Important considerations when interpreting the results of this study include the 6-year study period and the development of new ALK inhibitors and emerging new data during that time. The time frame also restricts our ability to interpret the impact of new immunotherapy treatments on this study population. Changes in indications for later-line vs. front-line use over time may affect treatment patterns. In addition, no minimum duration of follow-up time was required, so the DOT varied across patients and was influenced by the date of patient initiation on alectinib therapy for entry into the study. While most patients showed good performance status at the time of ALK inhibitor treatment initiation, the rate of disease progression or disease severity was not known, which could have influenced the ability of patients to receive additional therapy.

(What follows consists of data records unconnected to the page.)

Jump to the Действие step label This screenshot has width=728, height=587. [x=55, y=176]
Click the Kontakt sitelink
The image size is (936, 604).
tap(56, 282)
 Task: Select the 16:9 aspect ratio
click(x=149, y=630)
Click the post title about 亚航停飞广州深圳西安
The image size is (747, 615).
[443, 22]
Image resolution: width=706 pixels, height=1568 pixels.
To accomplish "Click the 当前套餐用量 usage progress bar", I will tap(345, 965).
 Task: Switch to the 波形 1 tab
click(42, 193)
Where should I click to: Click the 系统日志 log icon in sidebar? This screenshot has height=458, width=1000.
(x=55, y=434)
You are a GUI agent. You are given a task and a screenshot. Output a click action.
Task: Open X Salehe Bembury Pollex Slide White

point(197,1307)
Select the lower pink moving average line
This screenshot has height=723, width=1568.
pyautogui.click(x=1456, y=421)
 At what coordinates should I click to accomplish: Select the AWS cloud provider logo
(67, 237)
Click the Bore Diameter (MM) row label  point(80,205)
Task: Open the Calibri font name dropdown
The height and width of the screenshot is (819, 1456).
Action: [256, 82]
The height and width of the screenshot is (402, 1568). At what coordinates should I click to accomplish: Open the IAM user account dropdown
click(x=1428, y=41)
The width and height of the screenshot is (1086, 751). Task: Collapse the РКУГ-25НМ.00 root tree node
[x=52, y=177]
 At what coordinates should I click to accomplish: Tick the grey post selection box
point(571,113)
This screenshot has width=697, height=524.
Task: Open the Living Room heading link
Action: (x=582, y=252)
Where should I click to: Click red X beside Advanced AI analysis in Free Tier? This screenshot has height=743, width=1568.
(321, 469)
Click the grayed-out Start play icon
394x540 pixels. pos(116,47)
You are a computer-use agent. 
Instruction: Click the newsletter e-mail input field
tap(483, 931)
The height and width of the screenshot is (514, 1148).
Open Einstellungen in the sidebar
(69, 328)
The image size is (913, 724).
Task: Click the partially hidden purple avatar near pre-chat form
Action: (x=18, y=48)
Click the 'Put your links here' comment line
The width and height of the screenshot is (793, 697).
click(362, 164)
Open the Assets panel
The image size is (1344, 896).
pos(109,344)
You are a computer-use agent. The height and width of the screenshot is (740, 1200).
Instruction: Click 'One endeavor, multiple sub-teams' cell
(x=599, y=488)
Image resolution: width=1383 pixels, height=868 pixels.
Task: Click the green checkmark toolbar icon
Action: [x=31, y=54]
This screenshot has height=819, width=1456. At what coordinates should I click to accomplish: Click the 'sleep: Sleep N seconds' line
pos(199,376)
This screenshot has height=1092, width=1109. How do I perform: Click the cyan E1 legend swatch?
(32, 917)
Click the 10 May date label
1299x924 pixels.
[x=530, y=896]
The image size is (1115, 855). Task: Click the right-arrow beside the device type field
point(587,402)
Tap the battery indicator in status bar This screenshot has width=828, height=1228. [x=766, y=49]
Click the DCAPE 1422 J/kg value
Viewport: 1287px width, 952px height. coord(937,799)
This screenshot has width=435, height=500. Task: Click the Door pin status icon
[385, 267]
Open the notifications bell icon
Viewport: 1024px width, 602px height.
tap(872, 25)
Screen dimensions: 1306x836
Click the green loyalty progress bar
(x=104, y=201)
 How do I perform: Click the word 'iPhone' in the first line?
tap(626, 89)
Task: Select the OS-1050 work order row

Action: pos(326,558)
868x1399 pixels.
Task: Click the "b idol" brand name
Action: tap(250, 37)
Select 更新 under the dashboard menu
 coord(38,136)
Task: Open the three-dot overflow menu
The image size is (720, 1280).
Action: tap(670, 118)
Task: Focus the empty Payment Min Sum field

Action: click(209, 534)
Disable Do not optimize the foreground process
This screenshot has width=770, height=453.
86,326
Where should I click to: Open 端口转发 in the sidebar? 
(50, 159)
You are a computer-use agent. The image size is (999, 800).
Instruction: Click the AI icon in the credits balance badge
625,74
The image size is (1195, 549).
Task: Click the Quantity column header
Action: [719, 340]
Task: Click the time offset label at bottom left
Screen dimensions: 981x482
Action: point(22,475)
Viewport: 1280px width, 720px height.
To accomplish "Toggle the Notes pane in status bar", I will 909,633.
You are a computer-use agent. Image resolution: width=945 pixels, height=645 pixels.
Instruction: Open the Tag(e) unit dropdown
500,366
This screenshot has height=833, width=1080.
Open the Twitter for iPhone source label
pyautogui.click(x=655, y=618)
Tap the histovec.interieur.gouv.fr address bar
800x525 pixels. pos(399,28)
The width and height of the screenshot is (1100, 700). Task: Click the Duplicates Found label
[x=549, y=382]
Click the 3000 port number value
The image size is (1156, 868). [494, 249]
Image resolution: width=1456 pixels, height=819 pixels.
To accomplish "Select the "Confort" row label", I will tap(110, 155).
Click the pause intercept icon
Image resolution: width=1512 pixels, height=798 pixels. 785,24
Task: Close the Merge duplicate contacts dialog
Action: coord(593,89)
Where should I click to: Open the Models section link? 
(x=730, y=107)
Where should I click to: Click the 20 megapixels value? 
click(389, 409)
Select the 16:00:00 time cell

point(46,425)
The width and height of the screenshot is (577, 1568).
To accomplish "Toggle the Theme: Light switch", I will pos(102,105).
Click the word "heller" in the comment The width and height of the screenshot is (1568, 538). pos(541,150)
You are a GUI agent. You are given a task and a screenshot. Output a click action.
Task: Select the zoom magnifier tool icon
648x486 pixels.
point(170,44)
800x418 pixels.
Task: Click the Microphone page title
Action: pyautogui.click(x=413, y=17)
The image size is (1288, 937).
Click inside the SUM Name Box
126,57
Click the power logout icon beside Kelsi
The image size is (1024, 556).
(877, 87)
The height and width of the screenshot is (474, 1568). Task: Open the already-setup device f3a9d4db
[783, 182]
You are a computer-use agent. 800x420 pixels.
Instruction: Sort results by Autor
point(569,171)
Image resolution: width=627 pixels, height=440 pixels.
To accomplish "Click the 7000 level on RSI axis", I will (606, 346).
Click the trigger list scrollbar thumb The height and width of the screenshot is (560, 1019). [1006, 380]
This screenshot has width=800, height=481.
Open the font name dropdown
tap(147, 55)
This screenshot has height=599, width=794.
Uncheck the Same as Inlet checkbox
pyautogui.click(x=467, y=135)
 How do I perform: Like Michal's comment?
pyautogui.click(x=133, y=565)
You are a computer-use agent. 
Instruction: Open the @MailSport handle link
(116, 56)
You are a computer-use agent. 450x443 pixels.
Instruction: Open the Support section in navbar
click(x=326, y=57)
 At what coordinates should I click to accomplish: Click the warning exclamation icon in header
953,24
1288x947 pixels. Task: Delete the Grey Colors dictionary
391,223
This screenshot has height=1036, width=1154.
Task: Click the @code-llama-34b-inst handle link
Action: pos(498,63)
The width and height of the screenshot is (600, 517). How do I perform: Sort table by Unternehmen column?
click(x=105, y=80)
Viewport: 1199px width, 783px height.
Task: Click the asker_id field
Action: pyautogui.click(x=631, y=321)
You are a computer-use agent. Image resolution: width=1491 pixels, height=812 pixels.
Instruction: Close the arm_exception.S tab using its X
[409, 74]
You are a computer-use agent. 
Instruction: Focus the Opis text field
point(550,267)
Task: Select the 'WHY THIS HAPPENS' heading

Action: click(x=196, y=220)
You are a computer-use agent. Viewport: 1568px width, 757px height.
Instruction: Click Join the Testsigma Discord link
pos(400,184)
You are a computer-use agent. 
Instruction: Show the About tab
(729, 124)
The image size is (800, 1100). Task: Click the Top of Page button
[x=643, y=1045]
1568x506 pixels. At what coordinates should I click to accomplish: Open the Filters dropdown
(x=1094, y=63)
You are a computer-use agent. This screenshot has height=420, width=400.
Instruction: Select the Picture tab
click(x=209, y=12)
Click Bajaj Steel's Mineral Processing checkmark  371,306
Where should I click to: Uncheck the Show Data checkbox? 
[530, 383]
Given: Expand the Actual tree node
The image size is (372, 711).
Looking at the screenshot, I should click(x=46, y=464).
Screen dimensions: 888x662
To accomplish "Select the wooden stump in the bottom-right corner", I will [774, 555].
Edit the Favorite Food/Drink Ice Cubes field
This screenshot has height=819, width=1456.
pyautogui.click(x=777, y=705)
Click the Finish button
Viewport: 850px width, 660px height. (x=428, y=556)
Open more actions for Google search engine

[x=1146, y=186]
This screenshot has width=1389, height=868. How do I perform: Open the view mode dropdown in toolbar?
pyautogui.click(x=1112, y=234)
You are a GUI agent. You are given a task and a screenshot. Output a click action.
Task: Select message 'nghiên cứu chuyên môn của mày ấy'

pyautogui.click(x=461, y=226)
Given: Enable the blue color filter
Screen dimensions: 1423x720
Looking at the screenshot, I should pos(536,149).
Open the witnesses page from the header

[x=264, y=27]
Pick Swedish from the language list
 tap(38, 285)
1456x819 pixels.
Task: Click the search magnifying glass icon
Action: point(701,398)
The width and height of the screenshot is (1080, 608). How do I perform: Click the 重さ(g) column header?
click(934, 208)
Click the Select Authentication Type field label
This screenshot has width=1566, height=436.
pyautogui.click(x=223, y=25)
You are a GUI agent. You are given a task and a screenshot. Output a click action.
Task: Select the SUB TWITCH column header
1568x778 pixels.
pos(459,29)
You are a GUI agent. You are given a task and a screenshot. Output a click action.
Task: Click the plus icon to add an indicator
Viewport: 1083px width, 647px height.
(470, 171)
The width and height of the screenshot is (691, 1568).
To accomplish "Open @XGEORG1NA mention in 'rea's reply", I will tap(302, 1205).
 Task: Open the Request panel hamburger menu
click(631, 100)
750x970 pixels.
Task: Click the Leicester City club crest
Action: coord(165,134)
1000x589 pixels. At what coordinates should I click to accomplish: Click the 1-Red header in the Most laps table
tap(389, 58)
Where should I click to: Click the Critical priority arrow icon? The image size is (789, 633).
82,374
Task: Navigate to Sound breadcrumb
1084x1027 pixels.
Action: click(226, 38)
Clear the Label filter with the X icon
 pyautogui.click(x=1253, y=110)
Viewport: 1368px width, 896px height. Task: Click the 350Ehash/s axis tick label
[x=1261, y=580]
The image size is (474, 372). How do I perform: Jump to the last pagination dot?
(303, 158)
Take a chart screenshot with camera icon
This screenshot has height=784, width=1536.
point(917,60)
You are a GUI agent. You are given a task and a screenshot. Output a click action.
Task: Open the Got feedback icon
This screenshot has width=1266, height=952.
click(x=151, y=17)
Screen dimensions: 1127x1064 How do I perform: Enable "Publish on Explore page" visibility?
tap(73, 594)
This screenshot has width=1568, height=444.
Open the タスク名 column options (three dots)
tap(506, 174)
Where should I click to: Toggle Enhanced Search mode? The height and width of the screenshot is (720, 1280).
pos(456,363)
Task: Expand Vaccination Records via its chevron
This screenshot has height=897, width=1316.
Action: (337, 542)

Strengths of this study include the large, multicenter population of patients with ALK-positive NSCLC, given the rarity of patients with this known gene rearrangement, and insights into the real-world, community-based practice patterns and outcomes of these patients. A limitation of this study is that it was a database study performed by programmatic EHR data extraction, so there was the potential for documentation omissions or errors. In this study, fewer than 1% of the initial NSCLC population had known ALK-positive disease, which is less than the estimated 3–5% in the general population. As this was a database study, the low rate of ALK-positive disease in the initial NSCLC population does not necessarily reflect all patients tested, but only those for whom results were known. We expect that there were additional patients who were noted to have ALK-positive status in the unstructured progress notes or in scanned PDF pathology reports, but those notes or reports were not available for this study. There is a need for more data surrounding biomarker ordering and utilization of results, and follow-up studies to investigate this are ongoing. Prior treatments received outside of the practice may not have been captured by the EHR. Additionally, ALK inhibitors are oral therapies, and while the EHR allows insight into prescribing patterns, fulfilment or compliance could not be confirmed.

5 Conclusion

Patients received 1–4 ALK inhibitors during the study period. Crizotinib-led sequences were the most common, reflecting the approval history of ALK inhibitors during the study period. Many patients received chemotherapy prior to ALK-directed therapy, and there was no survival benefit from receiving chemotherapy first. Longer DOT and OS were observed in patients receiving multiple ALK inhibitors. This study provides an initial view of treatment patterns following the emergence of new ALK inhibitors, and supports the use of sequential ALK therapies. Testing for ALK rearrangements early and then starting and maintaining treatment with ALK inhibitors may be the most efficient strategy to optimize patient care. Follow-up studies will improve understanding of the outcomes of patients treated with second-generation-led sequences.